AUTHOR=Tan Xiao-Qu , Qian Lin-Xue , Zhao Jun-Feng , Sun Peng-Fei , Li Qing-Qing , Feng Ruo-Xuan TITLE=Diagnostic Model of Superficial Lymph Nodes Based on Clinical History and Ultrasound Findings: A Prospective Cohort Study JOURNAL=Frontiers in Oncology VOLUME=11 YEAR=2022 URL=https://www.frontiersin.org/journals/oncology/articles/10.3389/fonc.2021.756878 DOI=10.3389/fonc.2021.756878 ISSN=2234-943X ABSTRACT=Objectives

Differentiation of benign and malignant changes in lymph nodes is extremely important. We aimed to identify the ultrasound and clinical diagnostic criteria permitting this differentiation.

Methods

Clinical and ultrasound data were collected at Beijing Friendship Hospital from May 2019 to November 2020. Univariate and multivariate analysis were performed using statistical methods, and a mathematical model was established to evaluate benign and malignant lymph nodes.

Results

A total of 1343 LNs (person) with US‐guided core needle or fine needle biopsy (CNB or FNB) were evaluated in the analysis.

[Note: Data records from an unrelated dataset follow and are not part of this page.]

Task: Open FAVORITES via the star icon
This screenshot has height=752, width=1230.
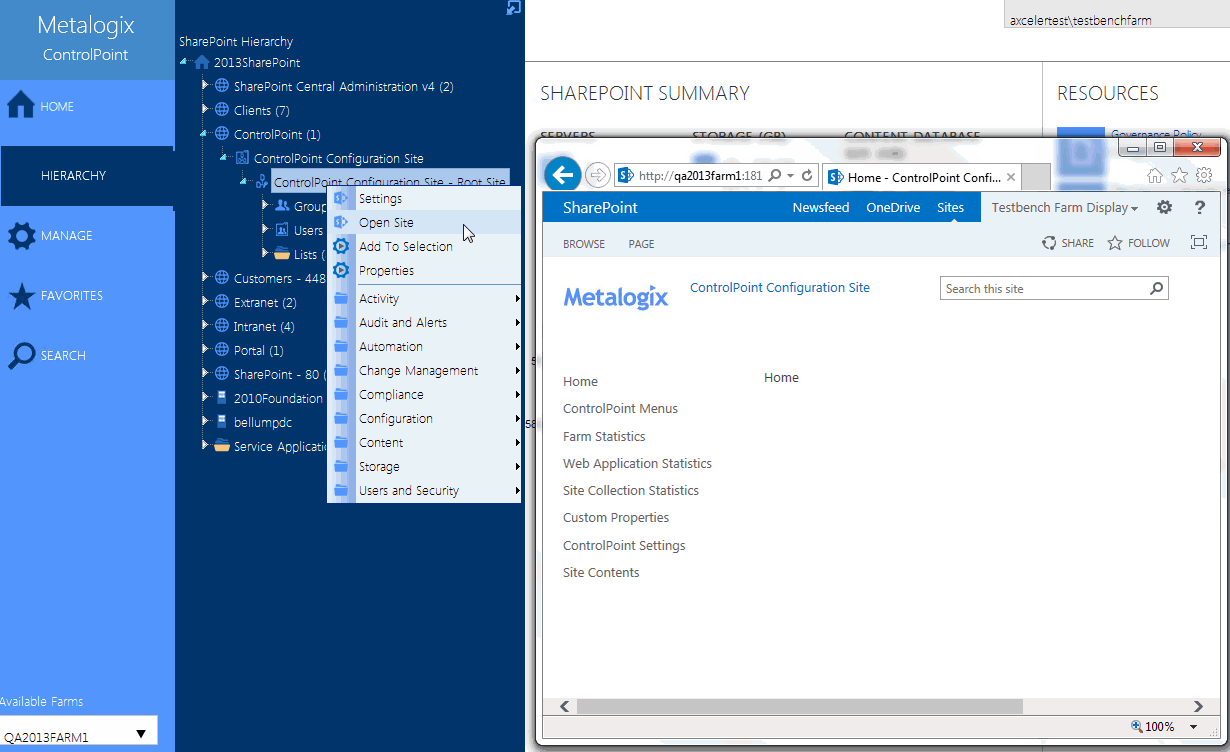Action: (x=24, y=296)
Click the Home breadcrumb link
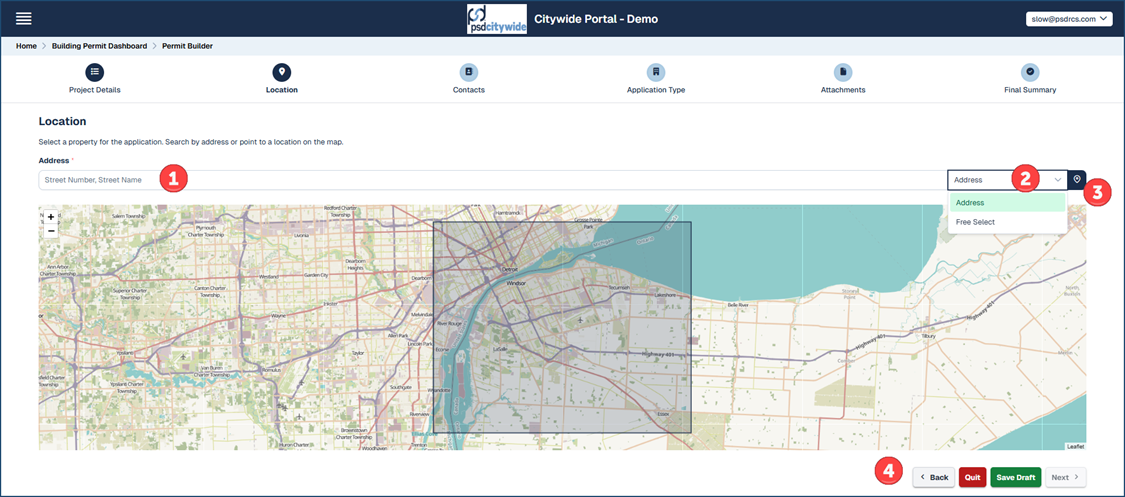 (26, 46)
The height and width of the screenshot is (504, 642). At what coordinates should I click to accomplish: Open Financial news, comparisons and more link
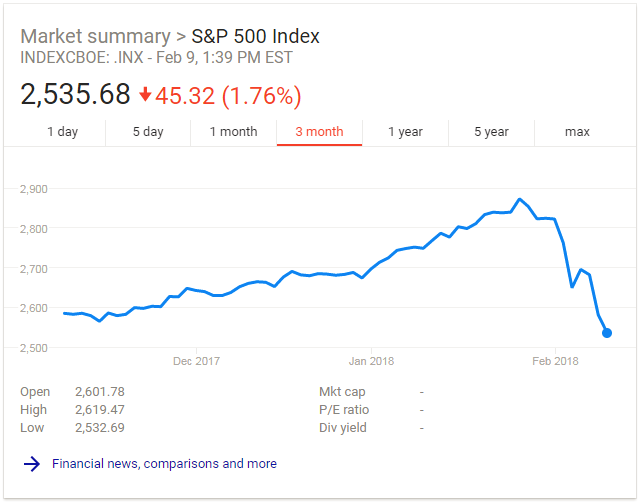164,464
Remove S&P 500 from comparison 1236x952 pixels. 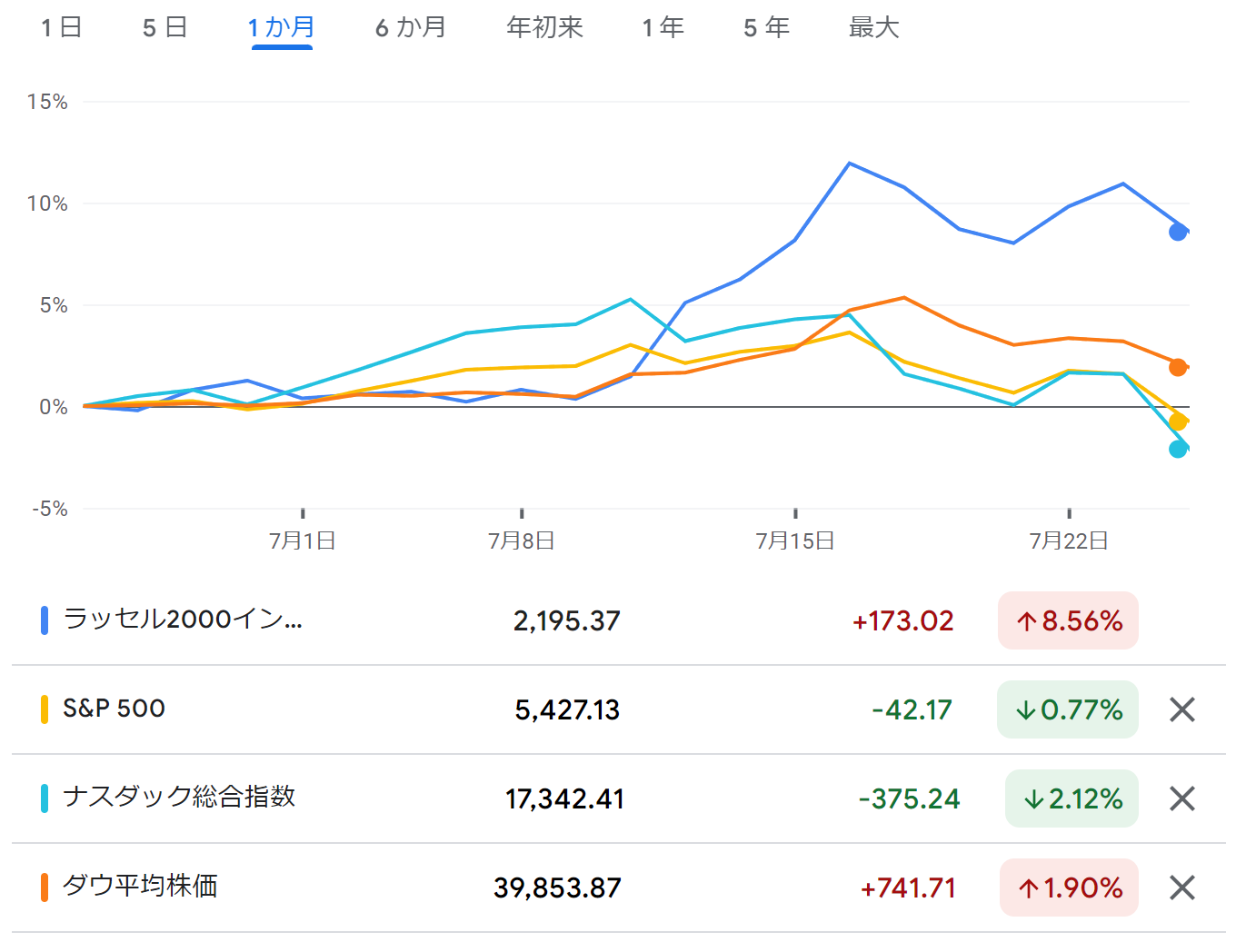click(1181, 709)
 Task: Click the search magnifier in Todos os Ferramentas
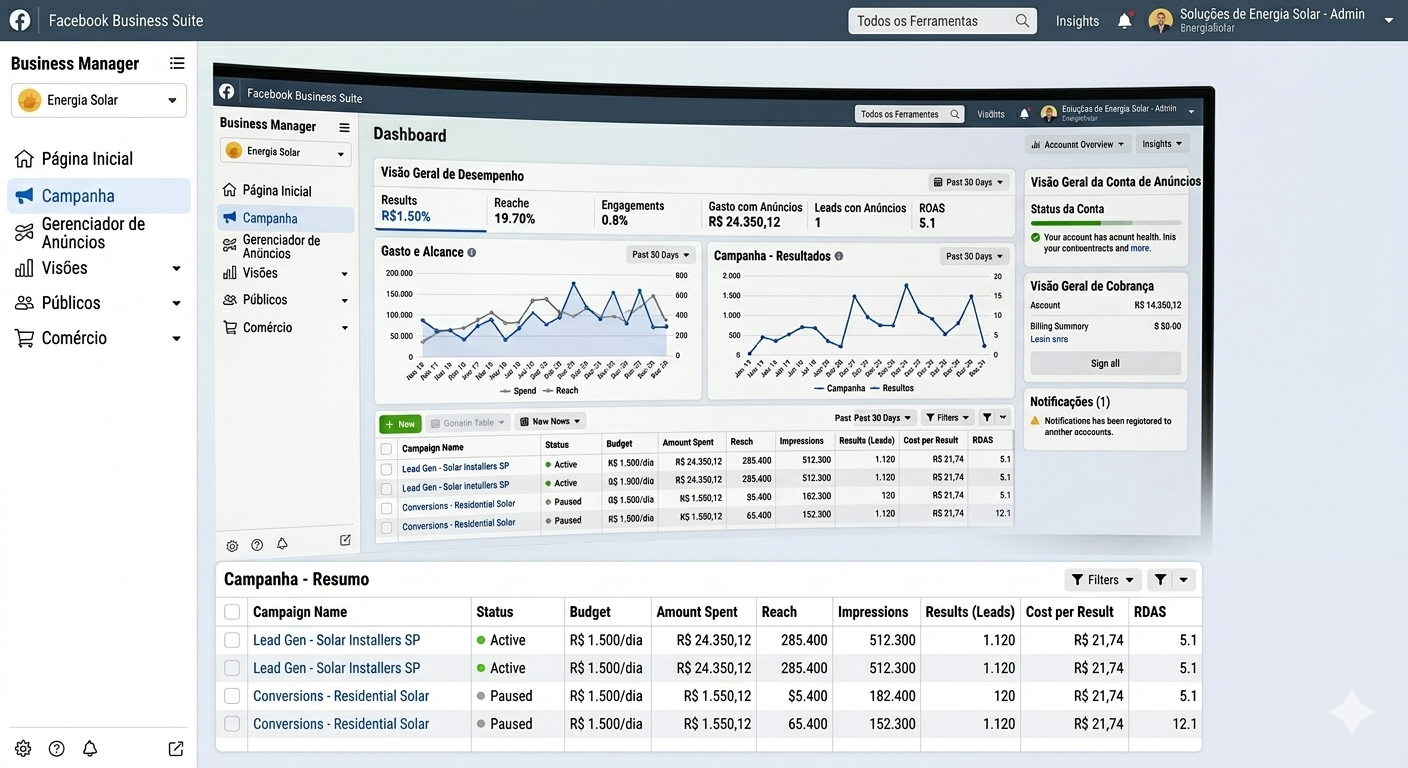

Variables with a high predictive power were sex (odds ratio, OR: 3.360, p<0.001), short diameter (OR: 4.660, p<0.001), short/long diameter (S/L) ratio (OR: 1.515, P=0.007), border (OR: 1.626, p=0.002), cortex echogenicity (OR: 2.089, P<0.001), fusion (OR: 2.313, p=0.002), vascularity (peripheral vascularity, OR: 3.424, p<0.001; mixed vascularity, OR: 4.127, p<0.001), and medical history (fever/local pain, OR: 0.316, p<0.001; tumor history in the drainage area, OR: 4.595, p<0.001; both, OR: 5.554, p<0.001). The cut-off score on receiver operating characteristic (ROC) curve analysis using these eight variables was 2.5. The largest area under the ROC curve (Az) value was 82.3% (95% confidence interval (CI), 0.805–0.851), and the sensitivity (79.4%), specificity (72.3%), and accuracy (74.8%) were higher than those for nearly all the single indices.

Conclusion

The model of combination of ultrasound and clinical symptoms can preliminarily evaluate the benign and malignant of lymph nodes.